4. The applicant shall operate the Plant as a cycling facility. The applicant defines a cycling facility as being operated in the following manner: a) The Plant would typically not be expected to operate on an around-the-clock basis on any given day. b) On an expected typical high demand day, the Plant's boilers will typically be started early in the day, brought up to operating temperature and pressure and held ready so that steaming rates can be quickly increased to meet system load demand. c) The Plant's boilers would typically be shut down at night as system demand decreases. d) The Plant is expected to operate most often in the summer months and less in other months when system demand is lower. e) As a cycling facility, the Plant may be dispatched at other appropriate times whenever system demand, capacity/energy availability, market, and/or emergency conditions dictate. This condition is necessary to ensure compliance with the BACT determination established pursuant to the federal PSD regulations, 40 CFR Part 52.21.

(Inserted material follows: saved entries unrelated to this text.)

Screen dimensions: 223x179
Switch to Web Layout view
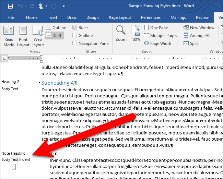(37, 36)
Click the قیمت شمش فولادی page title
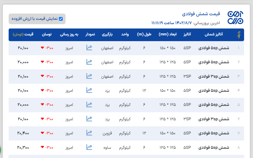The height and width of the screenshot is (158, 253). [201, 14]
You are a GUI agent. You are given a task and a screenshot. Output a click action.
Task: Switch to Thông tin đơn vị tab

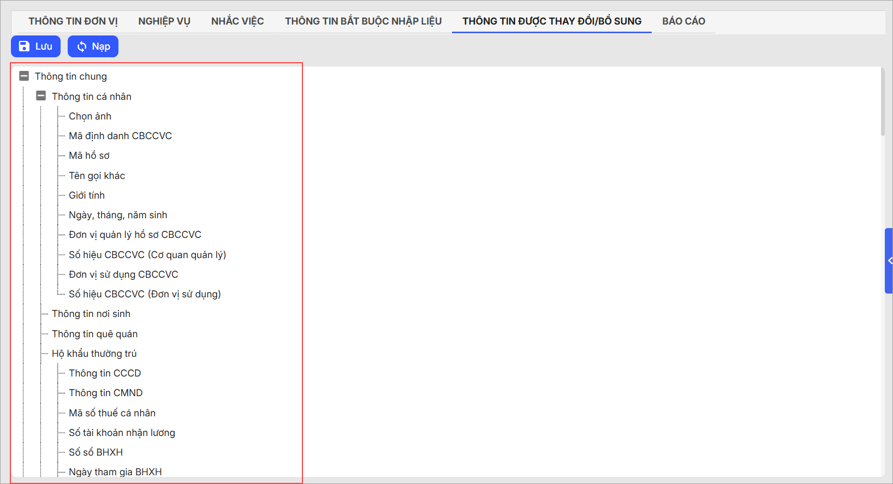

5. Applicant shall not fire more than 1512 million cubic feet of sweet natural gas per-boiler per year. This annual limit shall be based upon a 12-month rolling average as determined at the end of each calendar month. Applicant shall monitor and record the hourly natural gas feed rate for each boiler on a continuous basis in a manner and with instrumentation acceptable to the Air Quality Division. These monitors and associated monitoring data shall be used for compliance demonstration purposes. In the event of an unforeseen failure forcing one or more boilers out of service for extended periods, the applicant may request a temporary waiver from the annual natural gas consumption limit and/or ton per year emission limit on one or more of the remaining operational boilers for the period and amount justified by such extended outage, until repairs are completed. Such waiver approval shall not be unreasonably withheld by the Air Quality Division. In no event shall natural gas consumption for the entire Plant be allowed to exceed 6048 million cubic feet of natural gas per year, nor shall the annual emissions of nitrogen oxides (NOx) be allowed *879 to exceed 453.6 tons per year or the annual emissions of carbon monoxide (CO) exceed 332.6 tons per year. These conditions are necessary to ensure compliance with the emission limits established pursuant to the federal PSD regulations, 40 CFR Part 52.21.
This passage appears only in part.